Speaking very generally, premium, profitable wines begin to appear below 5 tonnes per acre (about 12-13 t/ha).

I hear from bemused and enlightened locals that even Banrock’s playing with reducing its irrigation in selected parts of that huge grapeyard, as much as to make better wine as to use less water.

Mr Byrne has an unenviable job; all strength to him. He went on to explain it can take up to a decade for the conversion to properly kick in: it may take that long for the vines to learn to live without the prophylactic mechanism offered by the old high-irrigation industrial regime of petrochem fungicide, herbicide, fertiliser and whatnot. But eventually the advantages of organic management begin to properly kick in and the vines find their own natural balance in their environment. They grow tougher.
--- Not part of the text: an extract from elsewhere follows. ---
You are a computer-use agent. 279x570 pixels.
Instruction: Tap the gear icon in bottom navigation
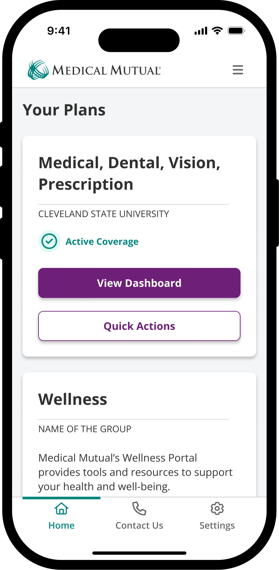217,508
Eventually, it’s cheaper, and surprise, surprise, the wine is better, healthier, more wholesome and environmentally-responsible. Workers no longer have to wear masks and gloves to handle the poisons the old regime mindlessly demands.

“Once you get into the five to 10-year time frame,” Byrne explained, “there is a diminishing cost in terms of those inputs as the more natural growing methods take over. There are longer-term benefits … overall the soils and vines become more sustainable.

“As the world population grows and as their water resource diminishes, we just have to become far more aware of how we optimise the work that we do in the vineyard,” he said. “Investing in these methods of growing has some fairly significant paybacks.”

Somewhere between these extremes – replacing vines with nuts vs growing grapes at a profit with a new enlightenment and pride – lies a glimmer of hope for winemaking in that vast, troubled, terribly mismanaged Basin.

It will be interesting to see what happens to the next big Murray-Darling vineyard to go: the 902ha Dunvar vineyard near Griffith has been on the market for months. Will it sell for its water, the quality and worth of its industrial-grade fruit, its potential as a huge organic or biodynamic wine producer or its capacity to grow nuts?

Perhaps the time for the ridicule of dukkah-makers is past. You can make helluva lot of dukkah from 900ha of nuts.